A Torino come a Roma, il primo scoglio delle neosindache M5s riguarda il tema dei rifiuti. Se nella Capitale il problema riguarda la gestione dell’emergenza locale, a Nord fa discutere la scelta di opporsi all’arrivo di 15mila tonnellate da smaltire dalla Regione Sicilia che dovrebbero essere bruciate nell’inceneritore del Gerbido. “Siamo contrari a questa soluzione”, ha detto la prima cittadina Chiara Appendino. La presa di posizione della maggioranza 5 stelle è però in netto contrasto con la disponibilità data dalla Regione Piemonte al governo: “Abbiamo fatto tutte le verifiche tecniche”, ha detto il governatore dem Sergio Chiamparino, “con i vari impianti di smaltimento e abbiamo detto di essere pronti a fare la nostra parte. Non vedo che differenza possa fare la provenienza geografica, dalla Sicilia, dalla Liguria o da altra regione, tenendo anche conto che magari in queste tonnellate sono confluiti anche quelli di qualche Comune amministrato dal M5s”.

Il rifiuto dei 5 stelle ha però provocato la mobilitazione del governo. “E’ inammissibile”, ha detto il ministro dell’Ambiente Gianluca Galletti. “Sia chiaro al sindaco Appendino e anche agli altri sindaci che si oppongono ai rifiuti: non se la prendano con il presidente Chiamparino, se la prendano con me. Perché il governatore ha semplicemente risposto, con molta responsabilità istituzionale, a un invito che io personalmente gli ho fatto per risolvere un problema emergenziale che si stava creando in Sicilia: il promotore di quella iniziativa sono io”.

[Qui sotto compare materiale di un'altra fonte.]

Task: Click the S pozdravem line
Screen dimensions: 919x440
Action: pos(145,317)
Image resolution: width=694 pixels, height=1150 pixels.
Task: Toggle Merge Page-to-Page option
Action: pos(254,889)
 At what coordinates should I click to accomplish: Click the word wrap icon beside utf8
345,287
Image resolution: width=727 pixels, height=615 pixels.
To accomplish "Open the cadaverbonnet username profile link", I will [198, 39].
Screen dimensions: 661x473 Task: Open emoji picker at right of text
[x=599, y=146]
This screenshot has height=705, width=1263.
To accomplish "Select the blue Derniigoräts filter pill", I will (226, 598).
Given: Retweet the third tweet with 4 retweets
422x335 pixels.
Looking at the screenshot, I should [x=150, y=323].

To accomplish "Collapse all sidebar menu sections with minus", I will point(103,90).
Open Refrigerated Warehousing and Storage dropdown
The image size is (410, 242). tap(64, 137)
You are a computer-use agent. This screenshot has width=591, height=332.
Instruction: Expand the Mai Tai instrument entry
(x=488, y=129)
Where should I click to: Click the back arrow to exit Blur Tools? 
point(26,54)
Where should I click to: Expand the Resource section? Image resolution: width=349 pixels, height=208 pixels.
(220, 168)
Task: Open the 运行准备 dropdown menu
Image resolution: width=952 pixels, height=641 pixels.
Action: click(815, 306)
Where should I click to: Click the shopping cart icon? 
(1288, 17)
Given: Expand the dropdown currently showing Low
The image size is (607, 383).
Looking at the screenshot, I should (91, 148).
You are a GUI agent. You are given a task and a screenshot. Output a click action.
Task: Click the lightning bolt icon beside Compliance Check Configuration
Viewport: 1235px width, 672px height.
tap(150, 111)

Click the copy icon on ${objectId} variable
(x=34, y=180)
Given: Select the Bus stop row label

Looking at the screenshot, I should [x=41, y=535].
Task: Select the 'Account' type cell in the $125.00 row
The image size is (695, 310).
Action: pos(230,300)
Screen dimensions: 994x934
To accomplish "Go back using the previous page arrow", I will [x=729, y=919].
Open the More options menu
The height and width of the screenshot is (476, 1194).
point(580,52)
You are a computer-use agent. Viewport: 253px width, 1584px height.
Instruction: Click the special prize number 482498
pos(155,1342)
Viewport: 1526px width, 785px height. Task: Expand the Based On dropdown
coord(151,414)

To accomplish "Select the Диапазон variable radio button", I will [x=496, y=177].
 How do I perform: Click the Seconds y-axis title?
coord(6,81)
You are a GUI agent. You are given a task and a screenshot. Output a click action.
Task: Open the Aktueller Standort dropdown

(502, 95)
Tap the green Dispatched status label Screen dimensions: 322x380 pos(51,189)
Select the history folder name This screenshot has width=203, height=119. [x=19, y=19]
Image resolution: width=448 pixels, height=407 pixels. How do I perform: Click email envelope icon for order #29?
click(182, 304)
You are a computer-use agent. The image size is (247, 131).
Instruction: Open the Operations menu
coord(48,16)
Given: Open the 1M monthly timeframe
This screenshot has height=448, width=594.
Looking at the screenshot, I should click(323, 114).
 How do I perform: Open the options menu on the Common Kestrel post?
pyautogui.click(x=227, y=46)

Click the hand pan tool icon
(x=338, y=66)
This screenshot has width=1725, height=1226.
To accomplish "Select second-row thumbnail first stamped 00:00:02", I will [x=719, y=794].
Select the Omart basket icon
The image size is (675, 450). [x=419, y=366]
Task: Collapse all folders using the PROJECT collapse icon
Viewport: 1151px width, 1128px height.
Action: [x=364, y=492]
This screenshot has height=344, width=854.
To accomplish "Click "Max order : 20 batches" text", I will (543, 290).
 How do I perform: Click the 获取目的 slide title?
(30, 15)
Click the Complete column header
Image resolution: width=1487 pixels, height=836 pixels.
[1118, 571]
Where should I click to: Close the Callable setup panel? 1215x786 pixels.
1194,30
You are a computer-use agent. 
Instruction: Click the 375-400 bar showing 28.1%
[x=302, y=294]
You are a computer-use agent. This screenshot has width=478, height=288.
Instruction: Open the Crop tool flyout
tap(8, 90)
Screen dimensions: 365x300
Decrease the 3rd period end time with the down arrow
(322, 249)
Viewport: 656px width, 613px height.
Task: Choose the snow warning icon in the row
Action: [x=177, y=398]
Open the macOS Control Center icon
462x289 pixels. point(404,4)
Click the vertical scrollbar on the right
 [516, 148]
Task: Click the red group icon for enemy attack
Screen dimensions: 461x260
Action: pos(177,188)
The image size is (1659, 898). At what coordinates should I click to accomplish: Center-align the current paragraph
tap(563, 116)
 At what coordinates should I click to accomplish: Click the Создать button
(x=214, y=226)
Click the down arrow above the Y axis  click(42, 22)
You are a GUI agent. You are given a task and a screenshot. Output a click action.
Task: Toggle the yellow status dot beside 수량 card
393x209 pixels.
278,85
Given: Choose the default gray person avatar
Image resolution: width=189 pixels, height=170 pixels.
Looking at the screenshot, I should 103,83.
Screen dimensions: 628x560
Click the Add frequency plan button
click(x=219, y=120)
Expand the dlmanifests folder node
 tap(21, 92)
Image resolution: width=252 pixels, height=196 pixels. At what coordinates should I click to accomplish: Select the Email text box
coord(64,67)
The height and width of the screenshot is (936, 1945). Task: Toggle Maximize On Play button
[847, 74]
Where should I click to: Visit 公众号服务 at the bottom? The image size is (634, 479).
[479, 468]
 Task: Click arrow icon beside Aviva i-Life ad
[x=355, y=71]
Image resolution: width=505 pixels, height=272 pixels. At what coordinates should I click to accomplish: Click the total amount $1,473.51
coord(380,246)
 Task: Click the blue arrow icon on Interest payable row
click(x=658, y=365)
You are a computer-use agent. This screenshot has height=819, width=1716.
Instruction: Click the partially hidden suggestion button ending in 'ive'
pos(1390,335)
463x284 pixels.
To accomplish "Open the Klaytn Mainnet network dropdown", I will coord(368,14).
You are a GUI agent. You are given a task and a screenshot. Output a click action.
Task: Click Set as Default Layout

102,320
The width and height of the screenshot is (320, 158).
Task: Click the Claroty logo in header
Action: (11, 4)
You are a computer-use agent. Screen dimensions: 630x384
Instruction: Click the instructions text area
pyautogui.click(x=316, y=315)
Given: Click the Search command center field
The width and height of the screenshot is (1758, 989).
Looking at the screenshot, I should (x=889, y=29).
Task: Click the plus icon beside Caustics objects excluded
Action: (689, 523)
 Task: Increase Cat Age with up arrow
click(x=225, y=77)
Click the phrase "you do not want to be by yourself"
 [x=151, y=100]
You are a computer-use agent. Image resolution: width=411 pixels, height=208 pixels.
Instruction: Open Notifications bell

I grillini hanno deciso di opporsi perché contrari alla modalità di smaltimento attraverso gli inceneritori e per questo contrari all’arrivo dei rifiuti. Dello stesso parere il capogruppo 5 Stelle in Regione Giorgio Bertola: “E’ inaccettabile che il Piemonte si trasformi nella pattumiera delle regioni italiane solo per far quadrare i conti di Trm, società di gestione dell’inceneritore. Abbiamo chiesto comunicazioni in aula al presidente Chiamparino”. Il Pd invece si è appellato al “principio di solidarietà nazionale”: “Non ci deve essere approccio ideologico”, ha detto il capogruppo dem in Comune Stefano Lo Russo, “e non capiamo la ragione di sbattere la porta in faccia alla Sicilia. E’ una posizione che non condividiamo, diremmo le stesse cose se una simile richiesta ci arrivasse dalla città di Roma amministrata dalla sindaca Raggi”.